* _Extract to read_:

EUGENE A. WRIGHT, Circuit Judge:

This case presents the question whether, under section 164(d) of the Clean Air Act Amendments of 1977, a recommendation by the Department of Interior has caused injury to Kerr-McGee sufficient to give it standing and create a case ripe for decision. The district court decided that Kerr-McGee had been injured and granted its motion for summary judgment. We reverse and remand with instructions to dismiss because Kerr-McGee has not demonstrated that legally cognizable injury results from Interi- or’s recommendation.

FACTS

Under section 164 of the Clean Air Act Amendments of 1977, the states alone have the power to change the air quality designations of federal lands within their boundaries. 42 U.S.C. § 7474(a) (Supp.1982). Certain federal lands, such as national monuments, may be redesignated only from Class II to Class I, the strictest pollution control category. Id.

Section 164(d) of the amendments requires the federal land manager to review specified federal lands to determine whether redesignation is appropriate. 42 U.S.C. § 7474(d). In 1980, the Department of the Interior, the land manager for Death Valley National Monument, recommended that California redesignate Death Valley from class II to class I. 45 Fed.Reg. 43,002 (1980).

Following Interior’s recommendation, Kerr-McGee brought this declaratory judgment action against Interior and the State of California. It has pending a permit application to expand its chemical processing plant in California’s Searles Valley, about *599 18 miles from the boundary of Death Valley. In theory, at least, the Searles facility and expansion may be subjected to increased pollution controls if California follows Interior’s recommendation and redes-ignates Death Valley. 1

Kerr-McGee alleged that Interior had not complied with the requirements of section 164(d) because it had considered only whether “air quality related values” were an important attribute of Death Valley. It argued that section 164(d) required Interior to assess in addition the health, environmental, economic, social, and energy effects of redesignation before making a recommendation to California. 2

Kerr-McGee asserted that the statute precluded action by California until Interior made a “lawful” analysis. It contended also that the recommendation under section 164(d) acted as a “trigger” to state action on redesignation, setting in motion a chain of events that would affect drastically its Searles operations. These effects included delay in processing the permit application, the skewing of proceedings in favor of re-designation, and the likelihood that the plant would face stricter emission standards.

* _Data_:
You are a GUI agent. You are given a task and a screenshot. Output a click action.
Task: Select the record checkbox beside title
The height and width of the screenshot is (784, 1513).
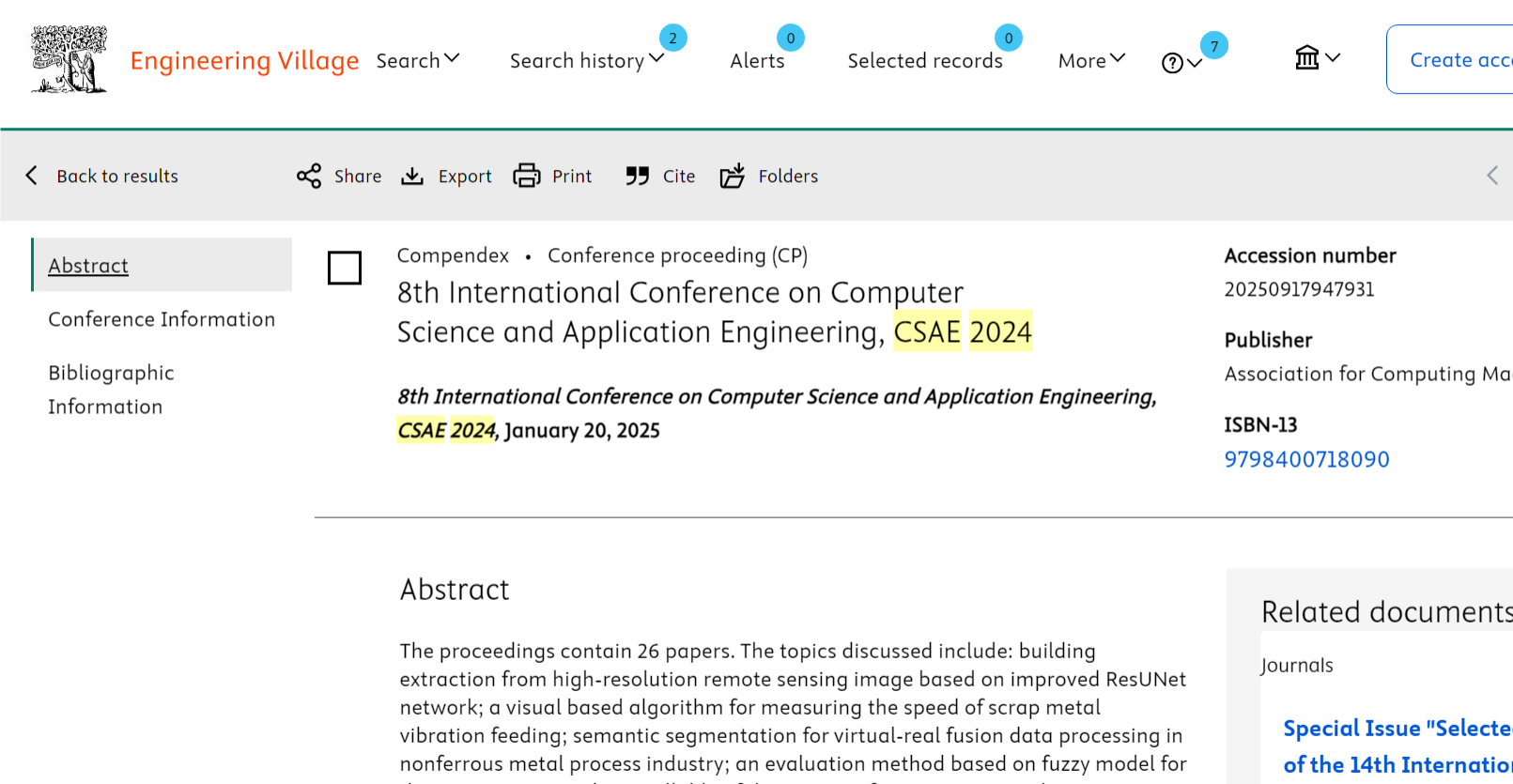coord(345,268)
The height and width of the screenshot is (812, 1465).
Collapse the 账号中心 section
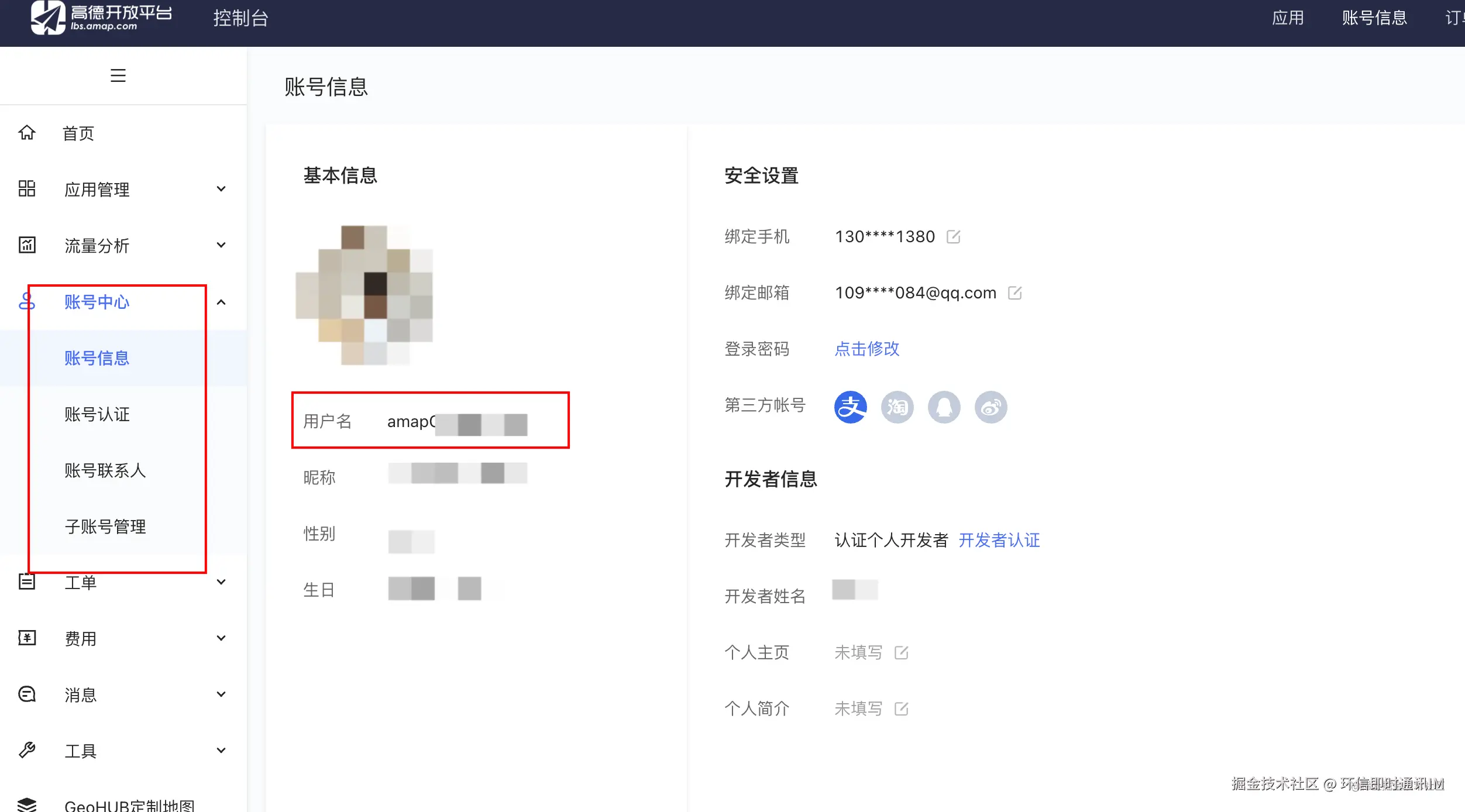coord(221,302)
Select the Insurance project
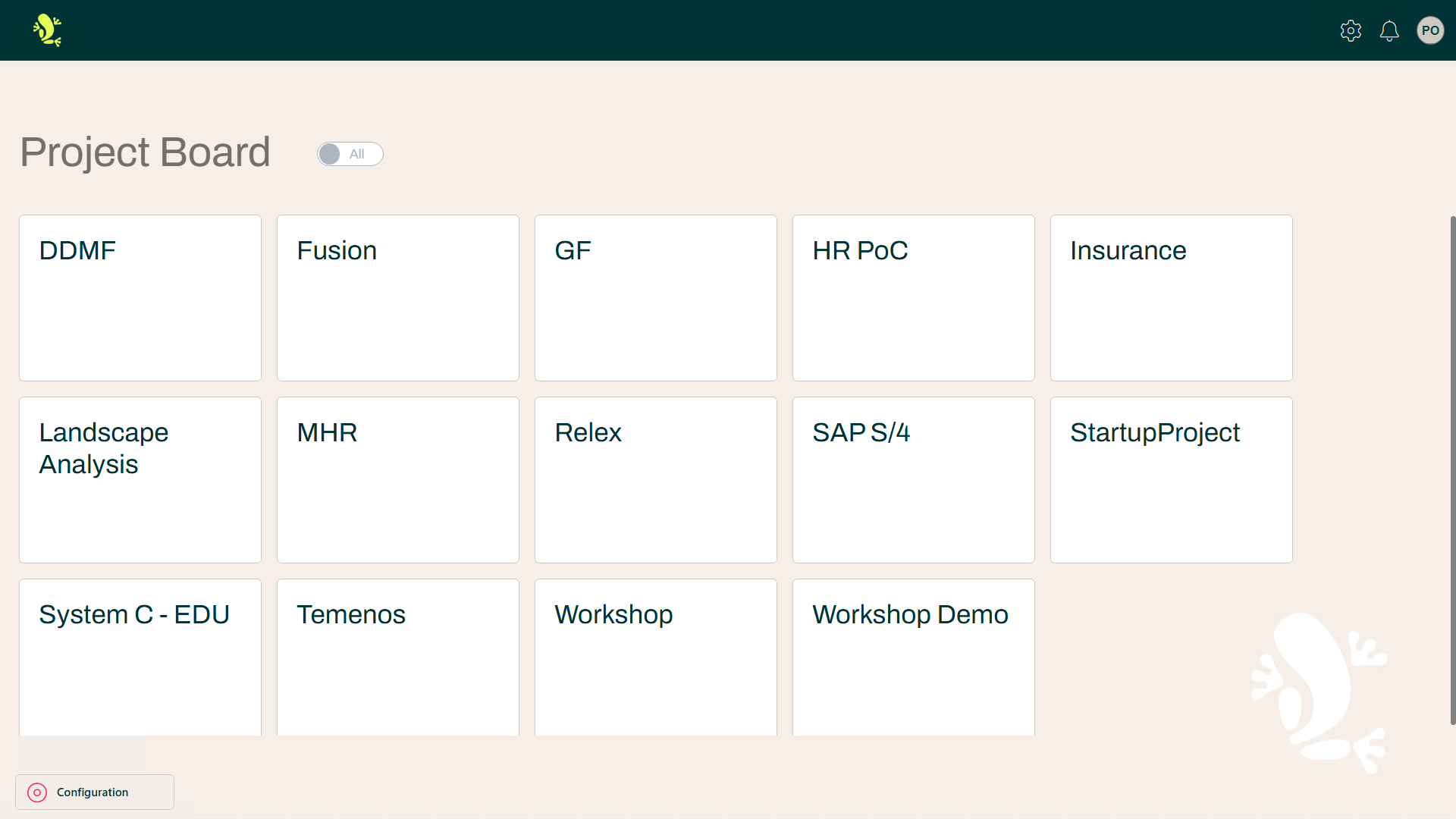 (1171, 298)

* _What to work on_: Continue the court opinion about Kerr-McGee and the Death Valley redesignation recommendation, starting right after its last sentence.

* _Task answer_:
Finally, Kerr-McGee contended that Interior violated the National Environmental Policy Act of 1969 (NEPA), 42 U.S.C. §§ 4321 — 4347; §§ 4361-4370, by not preparing an Environmental Impact Statement (EIS) for the recommendation. It argued that the recommendation, which was forwarded to Congress, was a proposal for legislation that required an EIS. See 42 U.S.C. § 4332(C).

California and Interior moved to dismiss. Among other arguments, they contended that the claims were barred by the standing and ripeness doctrines. They argued that the federal recommendation caused Kerr-McGee no injury because section 164 allowed California to act without any recommendation, and allowed it to ignore the recommendation once made.

The court concluded that Kerr-McGee had alleged injuries sufficient to confer standing. It noted that Kerr-McGee alleged that California had delayed action on the permit application because of the federal recommendation. 3 It concluded that ripeness did not bar the suit because the federal action was “final agency action” within the meaning of the Administrative Procedure Act, and because California apparently planned to initiate redesignation proceedings.

On the merits, the court granted summary judgment to Kerr-McGee 4 and ruled that Interior had not considered the relevant factors in making its recommendation. Although it did not rule that the recommendation “triggered” action by California, it held that a lawful recommendation was a prerequisite to redesignation.

*600 As a result of the court’s ruling, California has taken no action toward redesignat-ing Death Valley. Both Interior and California appeal from the denial of their motions to dismiss and the judgment in favor of Kerr-McGee.

Standing and Ripeness

On appeal, California and Interior have renewed their contentions that the standing and ripeness doctrines bar Kerr-McGee’s claims. Because standing and ripeness are jurisdictional issues, we must consider them first. See Pacific Legal Foundation v. State Energy Resources Conservation & Development Commission, 659 F.2d 903, 910 (9th Cir.1981), aff’d sub nom. Pacific Gas & Electric Co. v. State Energy Resources, - U.S. -, 103 S.Ct. 1713, 75 L.Ed.2d 752 (1983); State of Arizona v. Atchison, Topeka & Santa Fe Railroad, 656 F.2d 398, 402 (9th Cir.1981).

Both standing and ripeness require some demonstration of injury. Standing requires that the plaintiff show that the challenged action has caused it threatened or actual injury. See Gladstone, Realtors v. Village of Bellwood, 441 U.S. 91, 99, 99 S.Ct. 1601, 1607, 60 L.Ed.2d 66 (1979).

To determine ripeness, the court assesses the appropriateness of the issue for judicial resolution and the hardship that will result from the denial of relief at this stage. Toilet Goods Association v. Gardner, 387 U.S. 158, 162, 87 S.Ct. 1520, 1523-24, 18 L.Ed.2d 697 (1967). Even when the agency action challenged is “final” and the issues raised are purely legal, a case is not ripe for adjudication absent the threat of significant and immediate impact on the plaintiff. Id. at 162-64, 87 S.Ct. at 1523-25.

In effect, the issues of standing and ripeness here merge into a determination whether the federal recommendation has injured Kerr-McGee. See 4 K. Davis, Administrative Law Treatise 350 (1983). If not, we have no jurisdiction.

A.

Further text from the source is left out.